- Download/clone from github:
git clone https://github.com/dimenwarper/gett.git
- Setup an environment variable
GETT_HOME
that points to the directory where gett lives:export GETT_HOME:/path/to/gett/
- Put
GETT_HOME/bin/
in yourPATH
:export PATH=$PATH:$GETT_HOME/bin
- Change directory to
GETT_HOME
and do:python setup.py install
- To run gene network inference algorithms that depend on the JGL package (e.g. clip), you need to install gett's version of JGL. To do this, change directory to
GETT_HOME/external
and doR CMD INSTALL JGL
. - Do a test run by running the get command:
gett
The genotype, expression, and trait toolkit
Main usage is through the gett executable, e.g. as follows
gett datasets/magnet/full_exp_cases.txt datasets/magnet/full_exp_controls.txt --correctcovariates datasets/magnet/all_sample_covariates.txt datasets/magnet/all_sample_covariates.txt --zscores --selectbyvariance 0.2 --clip --savesteps --outdir /my/outdir/
The line above will take two trait matrices (rows are traits with first field being trait name e.g. gene names and gene expression values and columns are samples [with a header]) contained in full_exp_cases.txt and full_exp_controls.txt and will correct the values for the covariates using robust linear regression (default) included in all_sample_covariates.txt (in the same format as trait matrices) and will then take only the top 20% traits with most variance and then normalize trait-wise using z-scores. After that, the CLIP analysis will be run (with the --clip flag, you can run other analyses with e.g. --jgl [for the joint graphical lasso, see link http://arxiv.org/pdf/1111.0324v4.pdf], --pcor, --cor, etc.). The --savesteps flag will save intermediary files (e.g. one file for the covariance-corrected, then normalized, etc.). Every result will be saved in the the /my/outdir directory due to the --outdir argument. The above yields two files, one with the community memberships and one with the edges in the network (and weights).

[DATASET CONTENT]:
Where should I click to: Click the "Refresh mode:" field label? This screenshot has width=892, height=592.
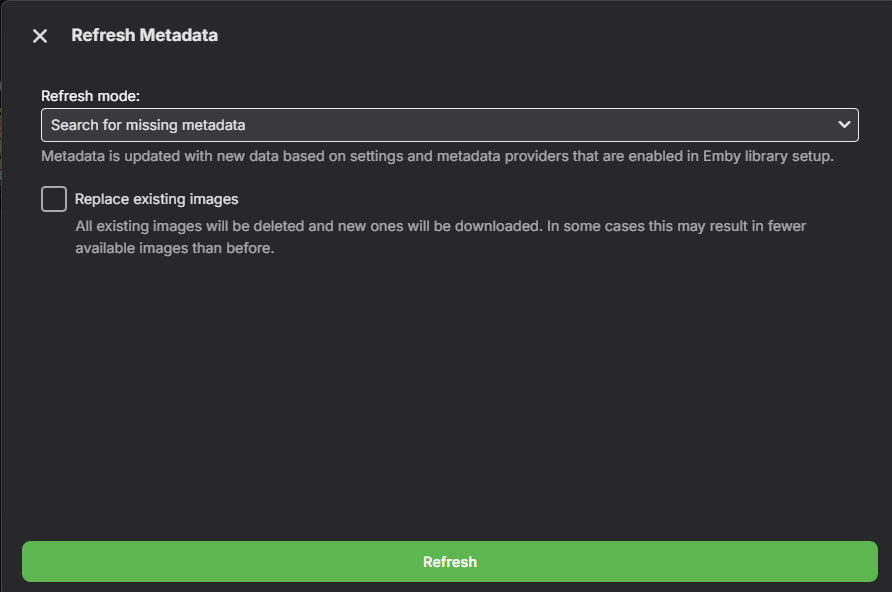pos(90,96)
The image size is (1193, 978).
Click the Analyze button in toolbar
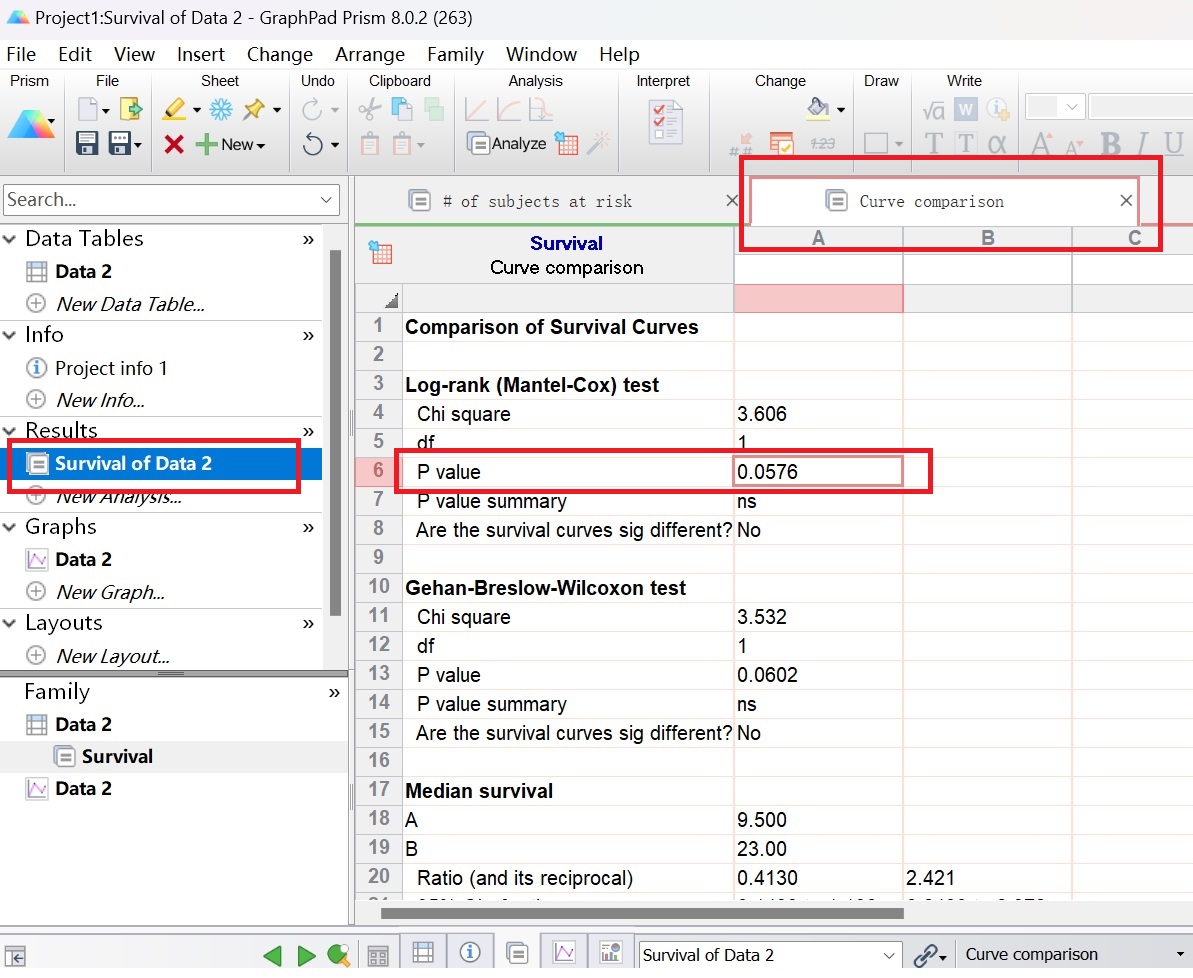pos(507,144)
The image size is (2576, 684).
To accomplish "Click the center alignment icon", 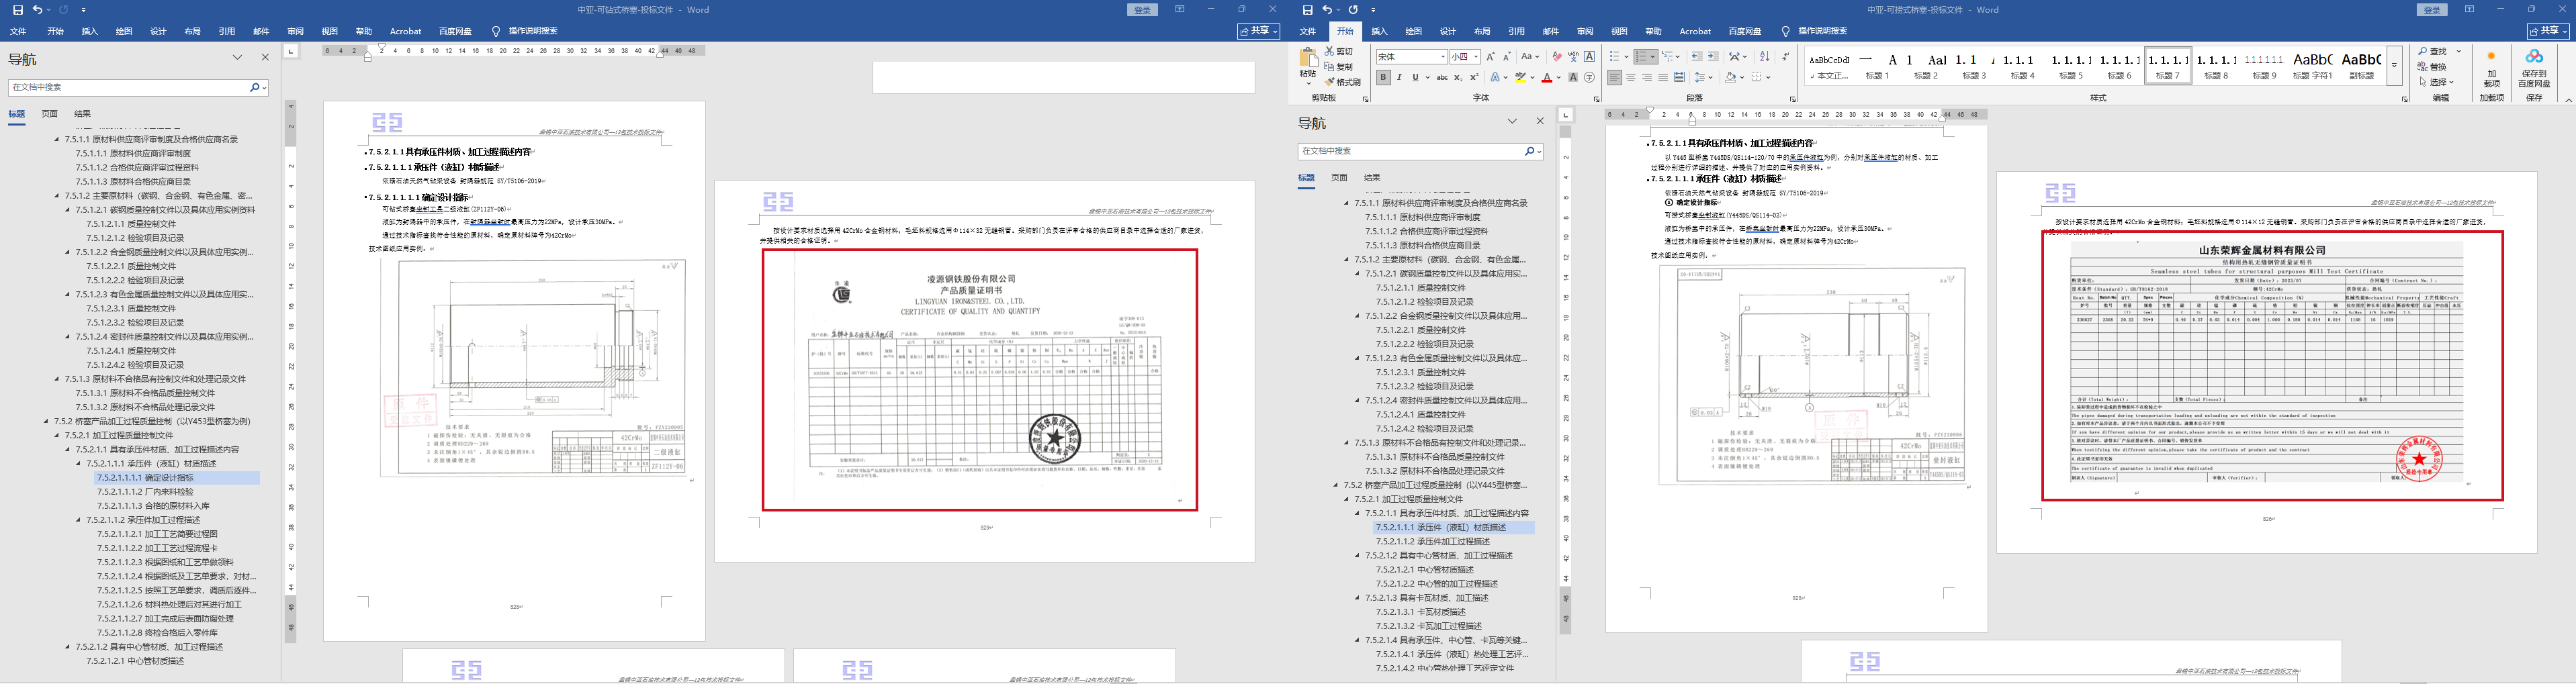I will pyautogui.click(x=1631, y=78).
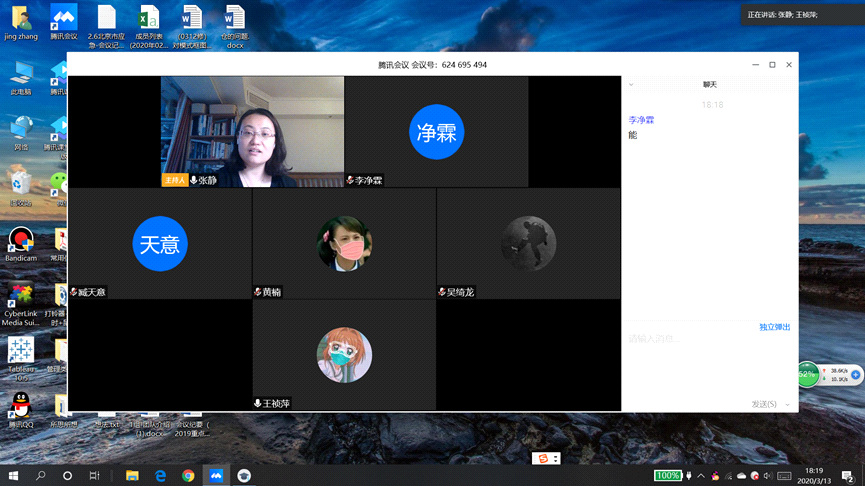Viewport: 865px width, 486px height.
Task: Open the send options dropdown arrow
Action: pos(788,404)
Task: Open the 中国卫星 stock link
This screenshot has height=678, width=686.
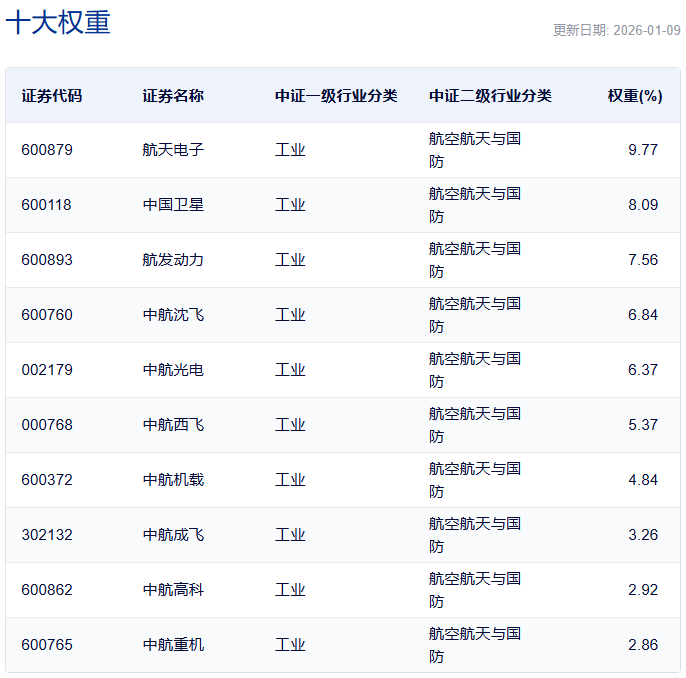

[WHAT THE EXERCISE ASKS]:
Summarize the gett instructions in three sentences.

[ANSWER SPACE]:
gett, the genotype, expression, and trait toolkit, is installed by cloning it from GitHub, setting GETT_HOME to its directory, adding GETT_HOME/bin to PATH, and running python setup.py install. Algorithms that depend on JGL, such as clip, also need gett's version of JGL installed from GETT_HOME/external. The example gett command corrects two trait matrices for covariates, keeps the 20% of traits with the most variance, normalizes them with z-scores, runs the CLIP analysis, and saves two files in the --outdir directory: one with community memberships and one with the network's edges and weights.